Hi,

I have created cron job that runs a php file once a day. Its working exactly as I want it I am just enquiring where I should save it in my site? Its a wordpress website and while testing it I have it saved in my public_html file. Im new to this so not sure its proper procedure to save it here or not?

Any advice would be really appreciated.

Donna :)

Hi!

If you can, place it outside the public_html directory, so it cannot be executed by requesting the file through the web.

Otherwise write this in top of the script:

<?php

    if(php_sapi_name() != 'cli')
    {
        header("HTTP/1.1 403 Forbidden");
        die('Error: 403 Forbidden.');
    }

Thanks Cereal, I added the above code and ran the cron job but it returned the Error: 403 Forbidden message rather than running it?

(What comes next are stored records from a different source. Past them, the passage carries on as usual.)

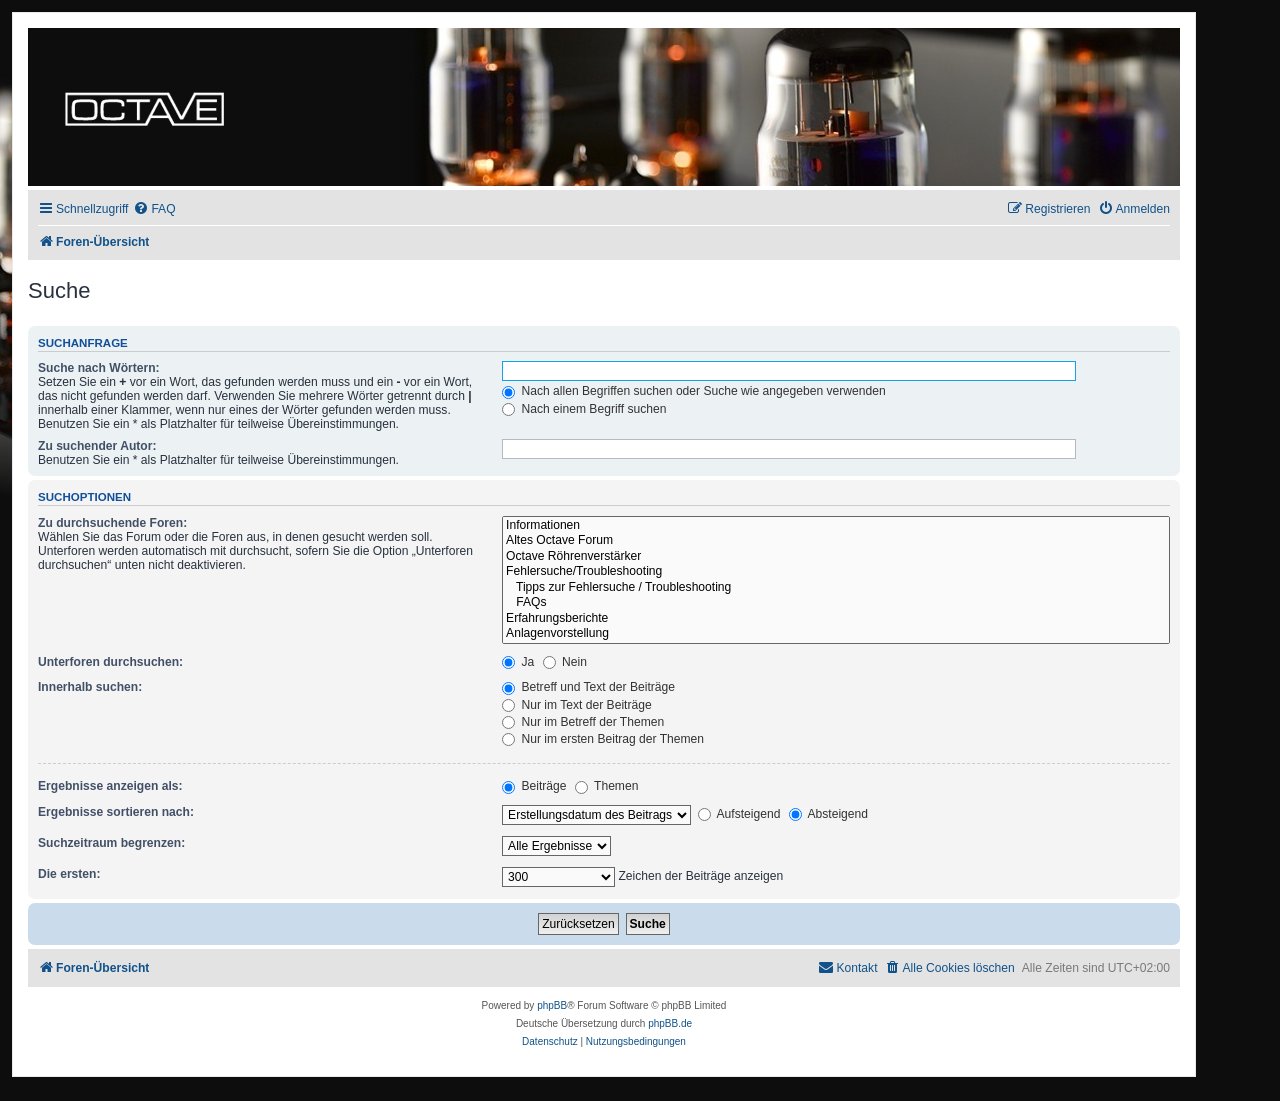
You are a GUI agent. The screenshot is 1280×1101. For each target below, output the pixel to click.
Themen (607, 786)
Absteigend (828, 814)
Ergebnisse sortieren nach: (116, 812)
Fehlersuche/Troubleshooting (836, 572)
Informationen (836, 526)
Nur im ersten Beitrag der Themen (603, 739)
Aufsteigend (739, 814)
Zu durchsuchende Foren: (112, 523)
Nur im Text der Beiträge (577, 705)
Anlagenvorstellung (836, 634)
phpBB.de (670, 1023)
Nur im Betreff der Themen (583, 722)
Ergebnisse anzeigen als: (110, 786)
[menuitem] (154, 209)
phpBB (552, 1005)
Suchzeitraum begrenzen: (111, 843)
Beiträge (534, 786)
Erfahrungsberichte (836, 619)
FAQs (836, 603)
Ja (518, 662)
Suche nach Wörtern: (99, 368)
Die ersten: (69, 874)
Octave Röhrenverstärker (836, 557)
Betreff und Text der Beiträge (588, 687)
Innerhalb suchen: (90, 687)
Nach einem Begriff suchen (584, 409)
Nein (565, 662)
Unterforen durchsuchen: (110, 662)
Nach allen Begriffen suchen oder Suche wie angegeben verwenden (694, 391)
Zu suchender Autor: (97, 446)
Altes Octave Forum (836, 541)
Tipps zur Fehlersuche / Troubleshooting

Uh, so how is this job executed?

Usually a cron job is listed into a crontab file and executed by the cron daemon running in the server, so it's an internal task. As explained here:

If you're using an external service to run the jobs or your hosting is practicing another method then just remove my code suggestion and leave the script in public_html, unless your hosting configuration does not suggest something different, if still in doubt ask to the support.

Would setting the folder and file permission to 711 suffice?

Would setting the folder and file permission to 711 suffice?

Hmm, no this doesn't solve, because the request will be executed through the TCP/IP stack, so the owner of the process will be the web server or the PHP server (in case of PHP-FPM) and any client through a web request could start the backup procedure.

Usually a cron job should be set like this:

/usr/bin/php /var/www/path/to/testCronJobLIVE.php

Or by setting the shebang in the script to define the executable:

#!/usr/bin/env php

echo 'Hello';

And then simply pointing the script in the crontab interface:

/var/www/path/to/testCronJobLIVE.php

That way you can set the script outside the public_html directory. But if you still want to stick with TCP solution, then you could set an extra header with a string value to match, something like:

<?php

if( ! array_key_exists('HTTP_AUTHORIZATION', $_SERVER) || $_SERVER['HTTP_AUTHORIZATION'] != 'Donna')
{
    header("HTTP/1.1 403 Forbidden");
    die('Error: 403 Forbidden.');
}

# execute your code
print 'hello';
print PHP_EOL;

And at cron job level:

curl --header "Authorization: Donna" http://digitalmediasolutions.ie/course-updates/testCronJobLIVE.php 

I'm not sure lynx can set custom headers as it is a browser. You could use curl as in my example or httpie:

http GET http://digitalmediasolutions.ie/course-updates/testCronJobLIVE.php "Authorization: Donna"

Is this secure? Not really, if the request is intercepted then the header could be read, unless you can send through https.

Thanks, I am going to park it for now and get back to it. Think I need to learn a whole lot more before going any further with it.